Roguelikes are honestly all over the damn place these days, but there’s always room for one more. Just when you think you’re over difficult games with procedurally-generated dungeons, a new title creeps out of the woodwork to hook you. That next game might just be Enter the Gungeon. How can I say this? Well, simply enough, I found it hard to leave the kiosk in the Sony booth. It was only thanks to the fact that this was an open area — and that others were waiting to get their hands on it — that I knew it was time to step away.
The basics of Enter the Gungeon are simple. There’s a team of Gungeoneers looking to reach the bottom of a deadly dungeon. What’s the reasoning behind their quest? Simple, at the bottom resides the treasured gun that can “kill the past.” No, you won’t find Suda51 at the end of your journey (I assume not, anyway), but it’s imperative that the player eventually reaches it. Obviously, this is going to be an obscenely challenging task. As with most games of the genre there is tons of exploration to be had, though my playthrough didn’t even work its way past the first boss.
Gameplay functions primarily like a twin stick shooter.

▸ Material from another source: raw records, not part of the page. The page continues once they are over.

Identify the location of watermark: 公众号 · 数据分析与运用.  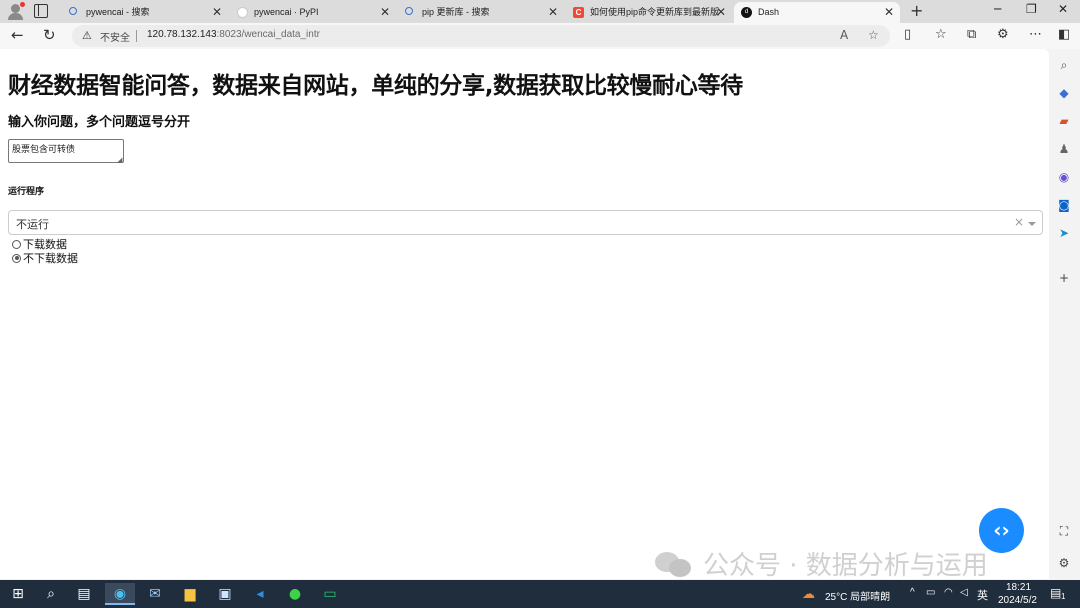
(822, 562).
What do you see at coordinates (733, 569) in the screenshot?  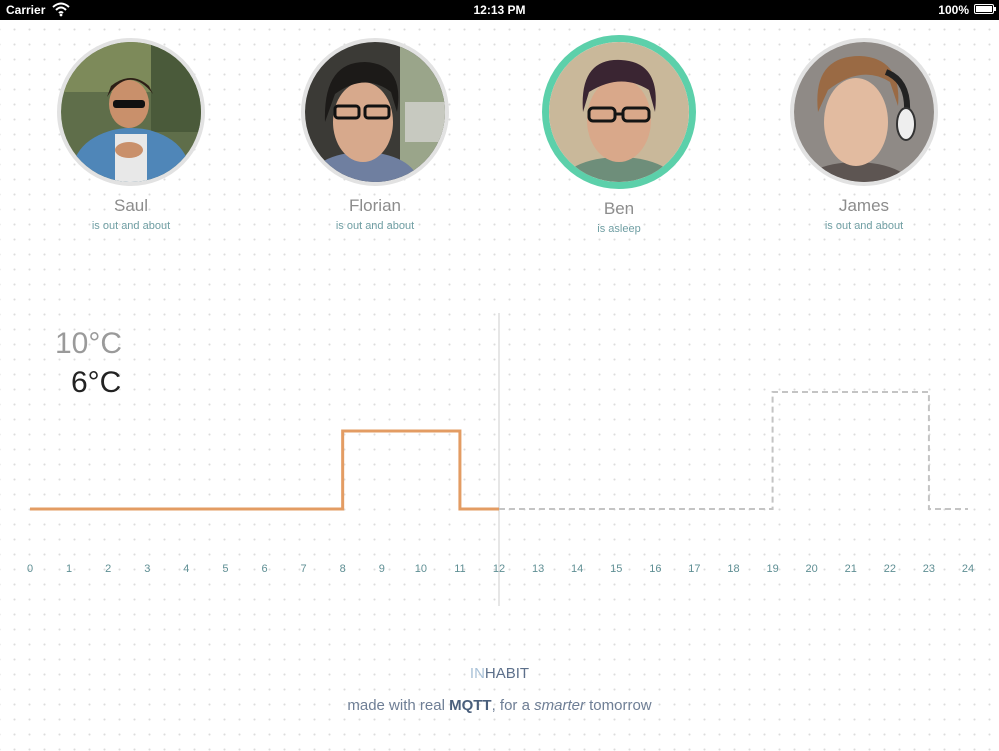 I see `x-tick-label: 18` at bounding box center [733, 569].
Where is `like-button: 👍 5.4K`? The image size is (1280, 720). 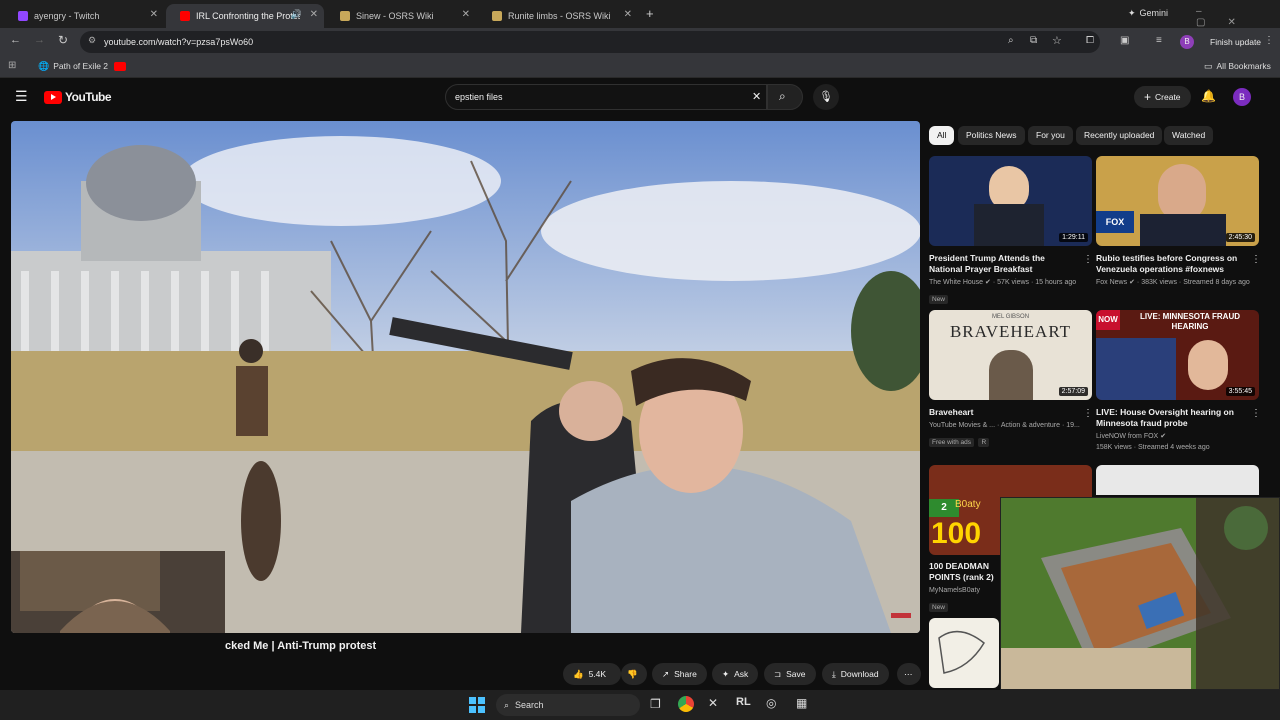
like-button: 👍 5.4K is located at coordinates (592, 674).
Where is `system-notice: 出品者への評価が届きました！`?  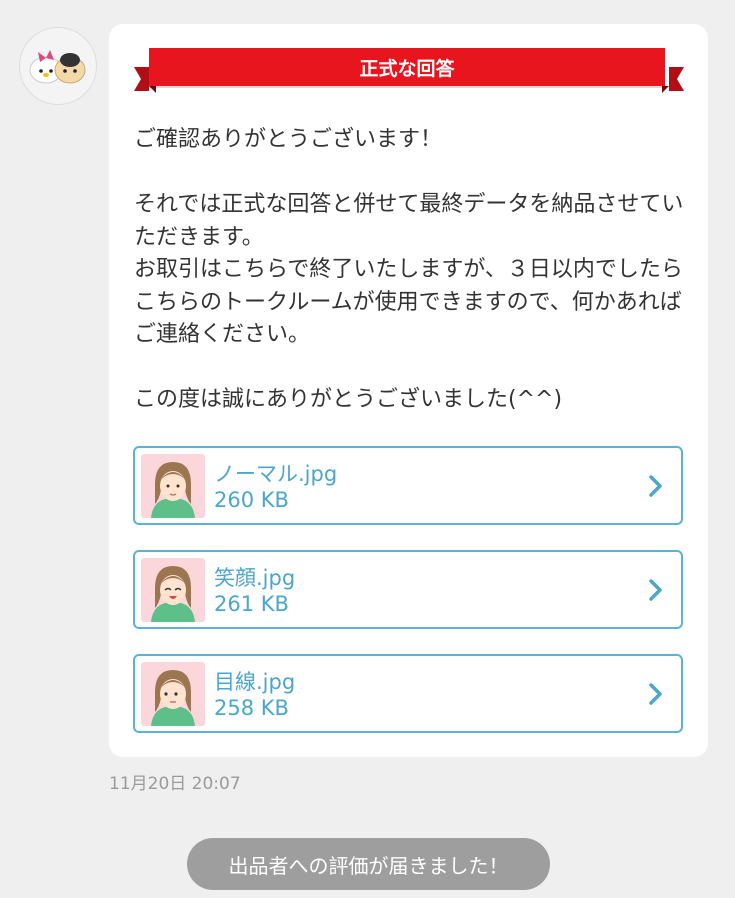
system-notice: 出品者への評価が届きました！ is located at coordinates (368, 864).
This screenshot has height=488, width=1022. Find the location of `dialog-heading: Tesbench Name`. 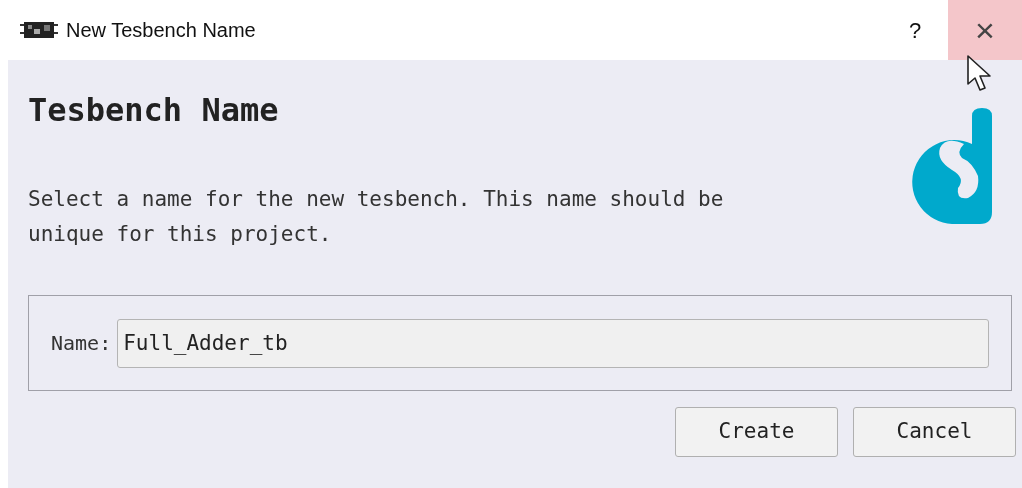

dialog-heading: Tesbench Name is located at coordinates (154, 110).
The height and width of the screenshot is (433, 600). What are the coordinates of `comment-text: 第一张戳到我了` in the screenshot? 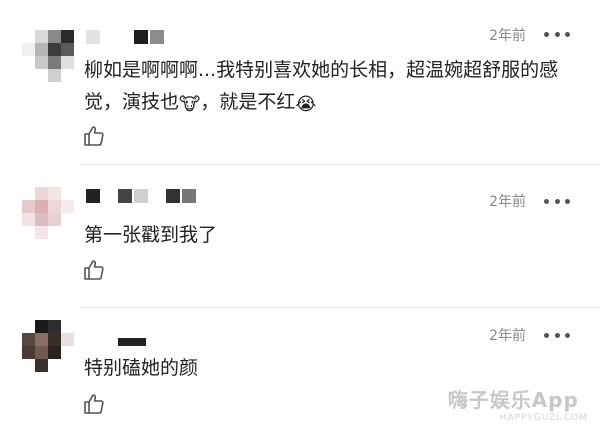 It's located at (151, 235).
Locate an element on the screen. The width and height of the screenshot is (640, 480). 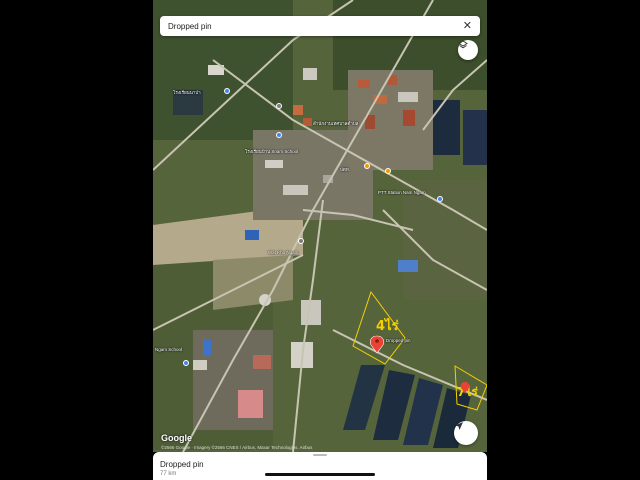
map-label: Dropped pin is located at coordinates (398, 340).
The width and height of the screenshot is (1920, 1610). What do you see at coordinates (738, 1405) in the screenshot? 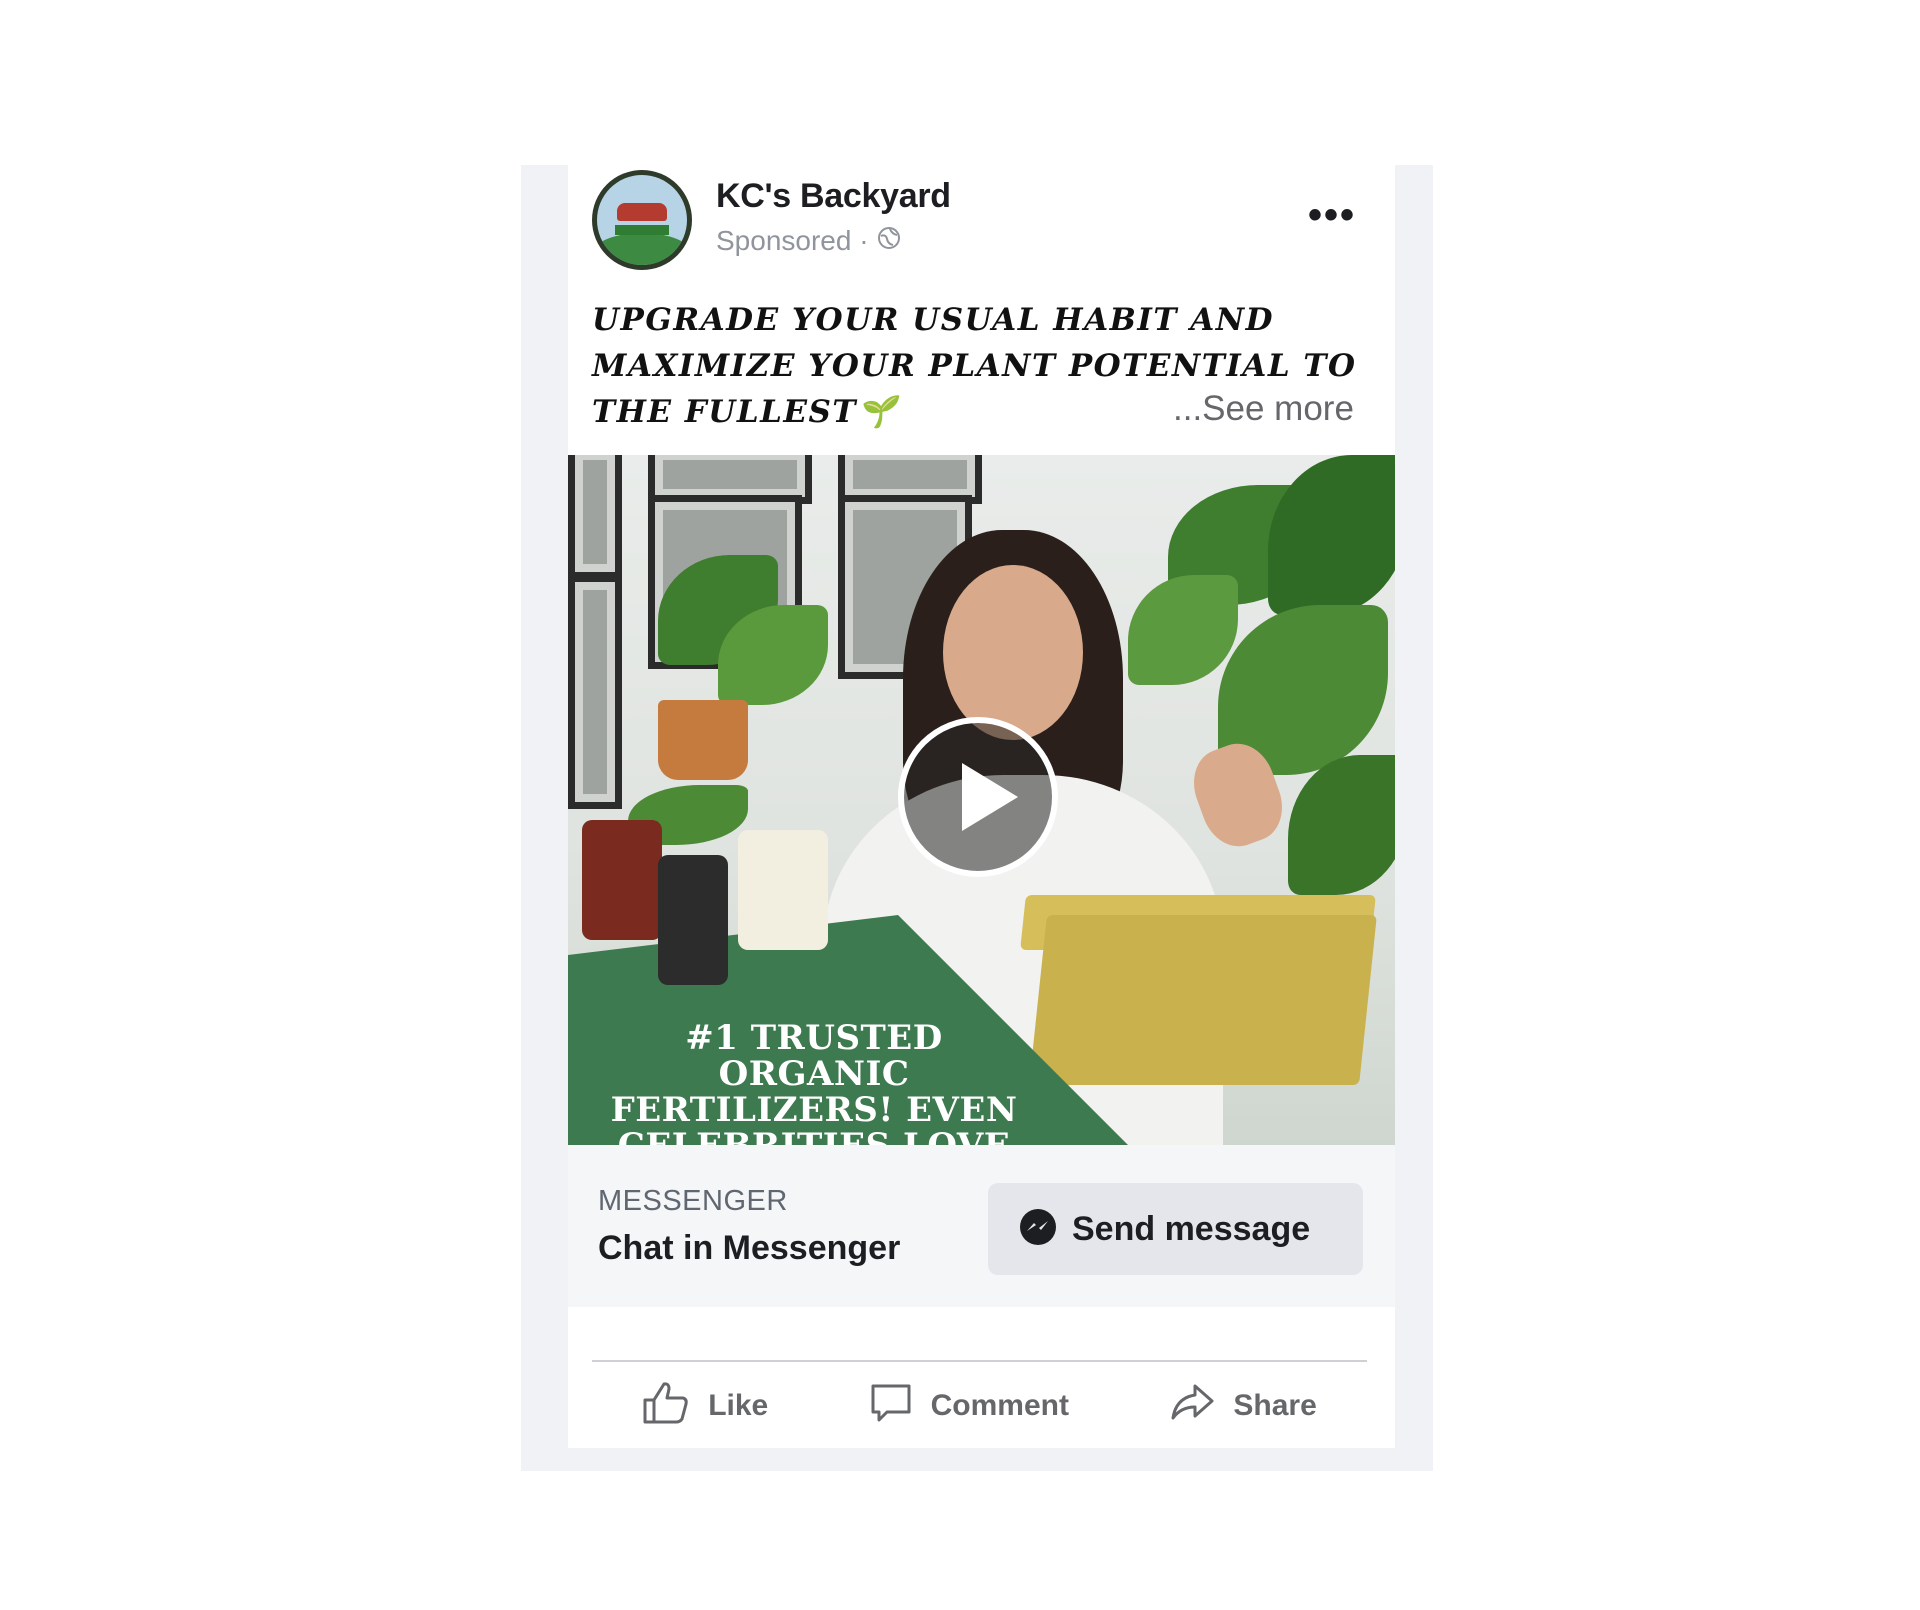
I see `like-label: Like` at bounding box center [738, 1405].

Players control their chosen Gungeoneer and can shoot in all angles at enemies using a variety of guns. Enemies, of course, have equal ability to shoot their comically large bullets straight at your face. But that’s not all they’ll do. Some even go so far as to toss tables on their side in order to create a barrier. Players can do the same and throw up a temporary safe haven for themselves. It’s not going to last very long, though. Enemies get around quite quickly and are always in pursuit. As their bullets clutter the screen it becomes even harder to dodge them. Luckily, you collect skills such as ones that remove all bullets from screen when activated, but you’ve got to find (or purchase) them first.
Collecting coins is imperative to being able to make purchases on awesome new guns and abilities. Of course, you get money by either killing enemies or looting chests. Once you’ve got enough moolah, find a merchant somewhere in the dungeon and browse their wares. Players can restore a bit of health by buying a heart or even buy a map to fill out the dungeon areas they’ve not discovered on the floor just yet. This is also the place to go if you need to stock up on bullets and the like. Unfortunately, for newbie players such as myself, shop visits rarely resulted in any purchases at all. Instead, I typically window shopped and then found my character woefully under-prepared for the boss.
Speaking of bosses, most players will probably find them a challenge that requires at least a rematch or two. The one I fought against was completely ridiculous, huge, and extremely destructive. It could fly around the stage and kick my butt with ease, thanks primarily to its machine gun! If this is a sign of anything to come then Enter the Gungeon is likely full of unique, difficult bosses. With that said, the difficulty does not appear to be so much to actually turn fights into an exercise in frustration. They’re challenging, but not impossibly so.
Outside of gameplay there’s another huge highlight to Enter the Gungeon: Graphics. Yes, it is yet another pixel art action/dungeon crawler experience. But you know what? The characters are utterly adorable even when they’re pointing massive guns your way. Even the dudes with hulking muscles are cute rather than threatening. It’s also just plain funny that many of the enemies are anthropomorphized bullets themselves wielding weaponry. Beyond that, bullets/lasers/other projectiles all have gorgeous bright coloring to make them stand out. Not only does this help players visually track bullets, but it also looks immensely cool.
I, for one, am tremendously excited to pick up Enter the Gungeon once it launches. Unfortunately, we’ve got to wait until a bit later this year to get our hands on Dodge Roll Game’s title. When Enter the Gungeon does arrive, it’ll be available for PC players via Steam (on Windows/Mac/Linux) and PS4.